Insured losses arising from the August 2015 Port of Tianjin explosions are now estimated at US$4 billion, according to Allianz Global Corporate & Specialty's (AGCS) Safety and Shipping Review 2016.
Mr Ron Johnson, Regional Marine Manager at AGCS Pacific in Sydney, said in the Review: ““If as expected, half of the now estimated $4 billion insured losses arising out of the Tianjin explosions end up falling to the marine insurance industry, it will severely impact the profitability of global marine insurers. Based on rough estimates of global annual marine cargo insurance premiums, this could add as much as 7% to the 2015 global loss ratio for cargo insurers, at a time when cargo insurance premium rates are at their lowest on record.”
The explosions, which killed 173 people and injured hundreds, highlight the significant new accumulation exposures in Asian logistics centres, bringing to the fore supply chain issues.
“Tianjin was not on many people’s radar as an accumulation risk prior to the explosions, yet as the report highlights, 285 of the Fortune Global 500 companies had facilities there and it clearly represented a significant supply chain risk many businesses were not prepared for,”said Mr Johnson.
Tianjin is one of the world’s top container ports by volume.
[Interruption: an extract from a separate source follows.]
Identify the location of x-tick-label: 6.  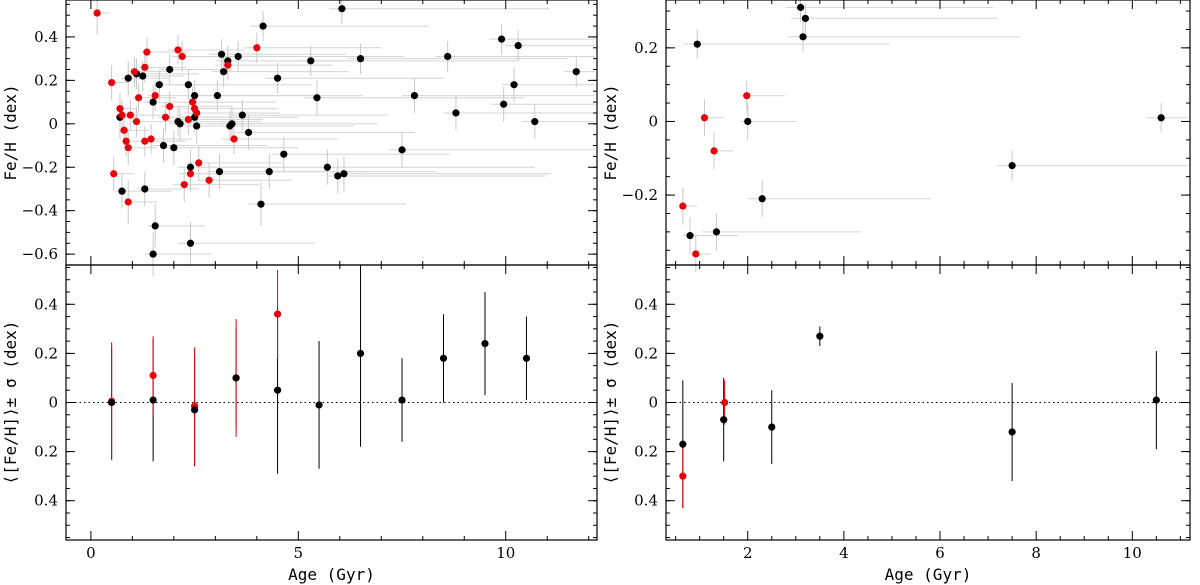
(940, 553).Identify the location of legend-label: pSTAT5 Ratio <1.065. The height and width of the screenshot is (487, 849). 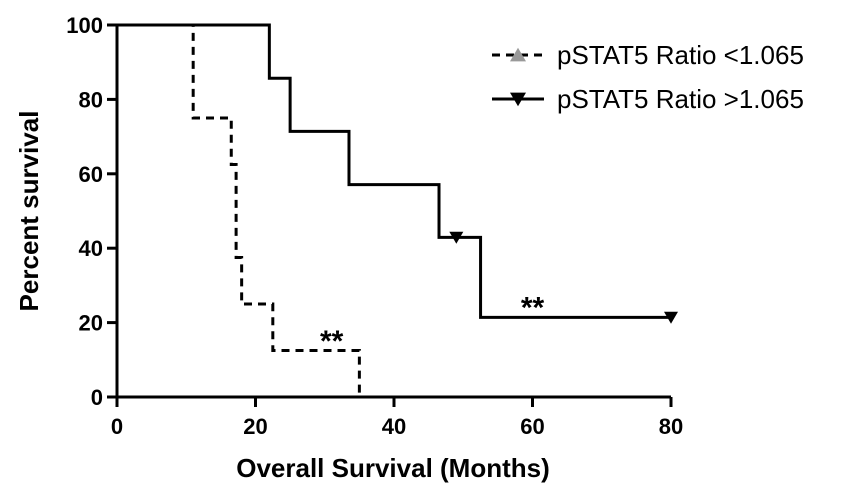
(680, 55).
All ship calls to the port were immediately suspended after the explosions on 13 August last year, a ban that continued as authorities investigated the blasts. Calls from cargo ships had largely resumed by 19 August, but the potential for supply chain disruption continued. Goods which were channelled through Tianjin before the explosions were diverted elsewhere, and access to value-add services and raw material imports was severely curtailed.
Confirmed insurance industry losses via company announcements had already totaled approximately $2 billion towards the end of 2015. However, the International Union of Marine Insurance (IUMI) has said the insured loss, including clean-up costs, damage to cars and other products stored at the site, could total $5-$6 billion.
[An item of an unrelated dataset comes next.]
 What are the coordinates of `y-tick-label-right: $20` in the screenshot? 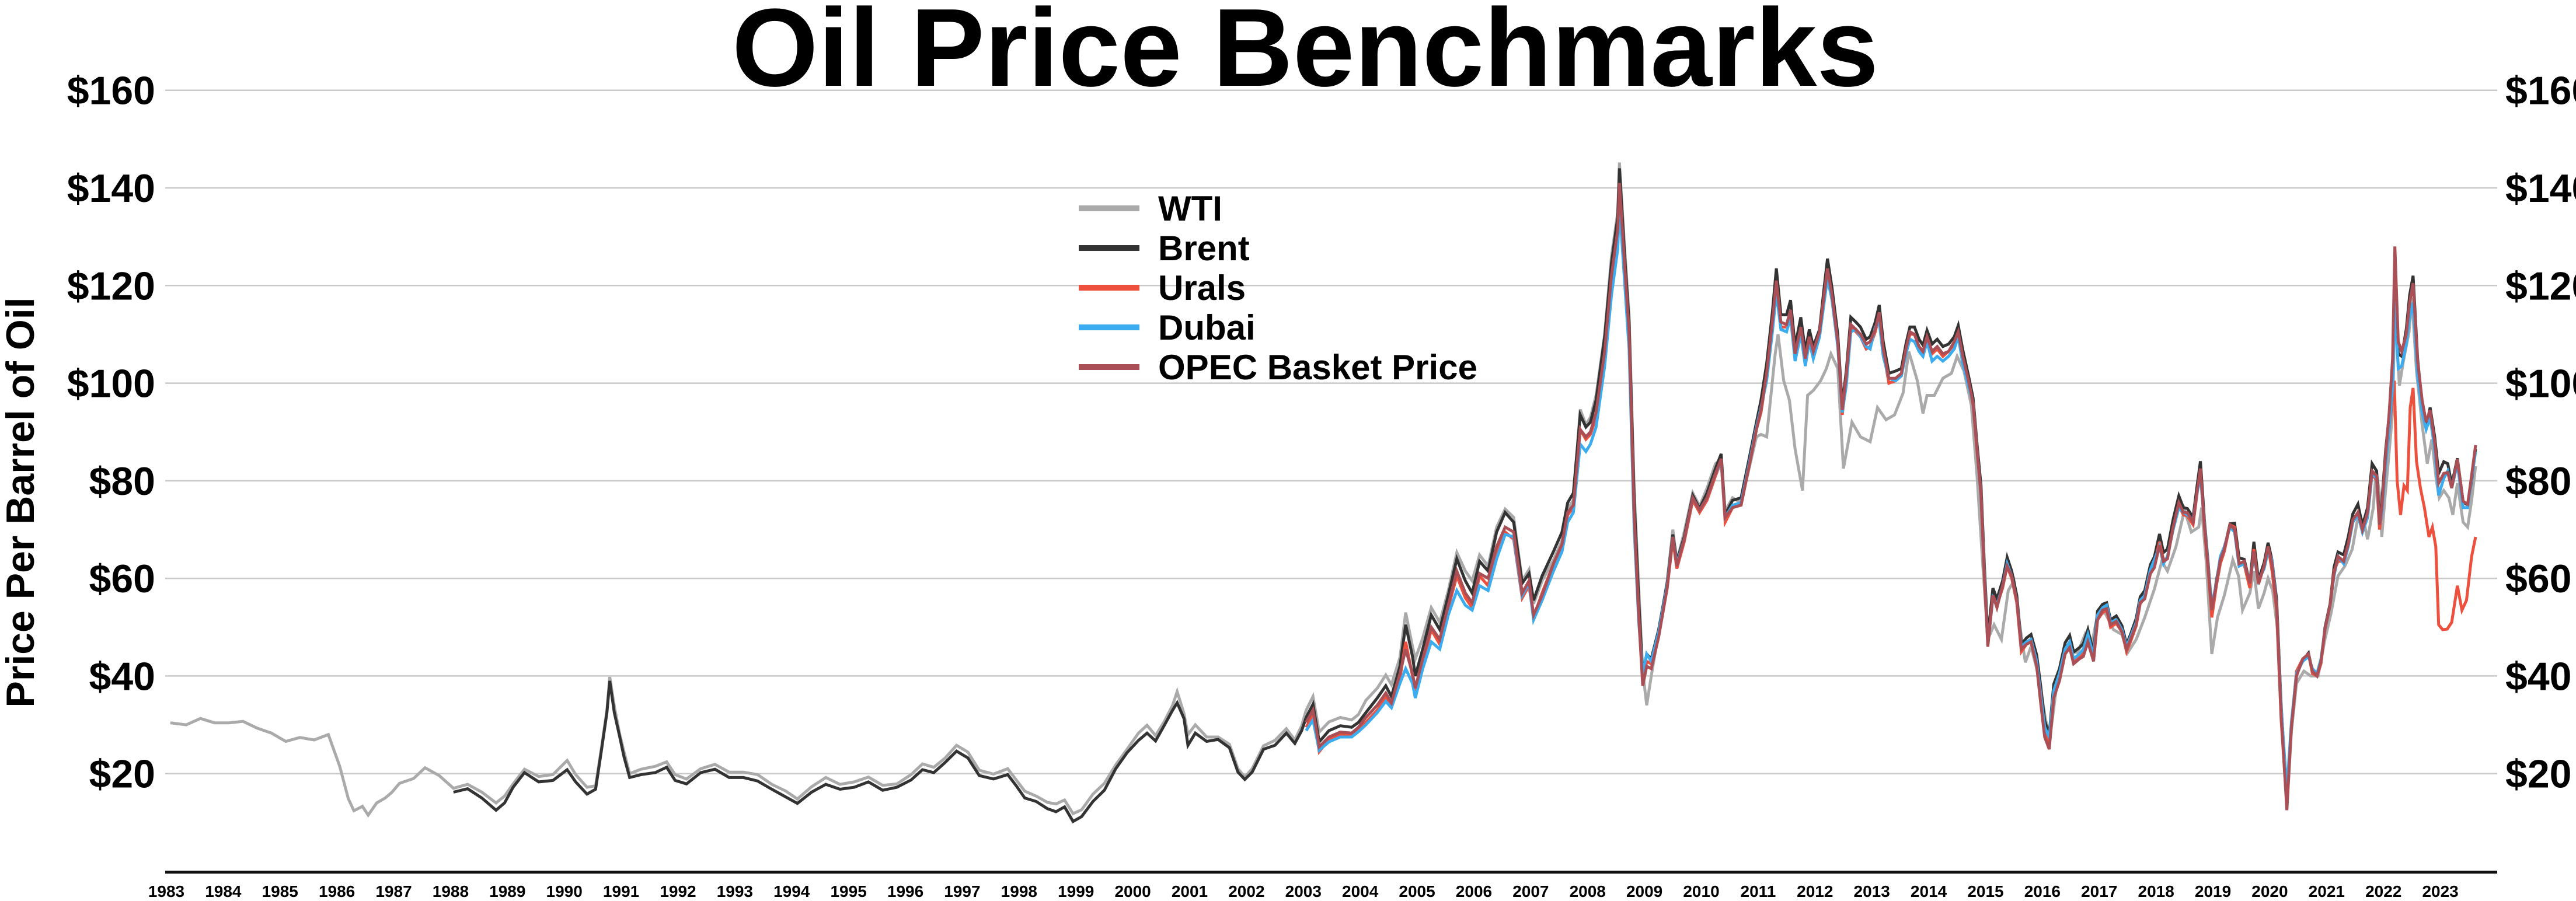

The AGCS report also notes that pirate attacks in Southeast Asia are on the increase, with the region accounting for around 60% of all incidents (246 piracy attacks) last year. Cyber risks in the maritime and shipping industry are evolving rapidly too. Furthermore, major challenges are posed by ever-larger container ships with the cargo-carrying capacity of the largest vessels increased by 70% over 10 years to 19,000+ containers. Additionally, increased risks created by ’super storms’ and weather phenomena like the “super El Nino” in the Pacific demonstrate how safety risks and the potential for a billion-dollar shipping loss need to be factored in by the industry, as well as weather routing, which ensure the safe navigation of vessels. The report also covers aspects of the increased safety risks created by depressed market conditions for shipping, such as postponed ship maintenance, and seafarer fatigue issues.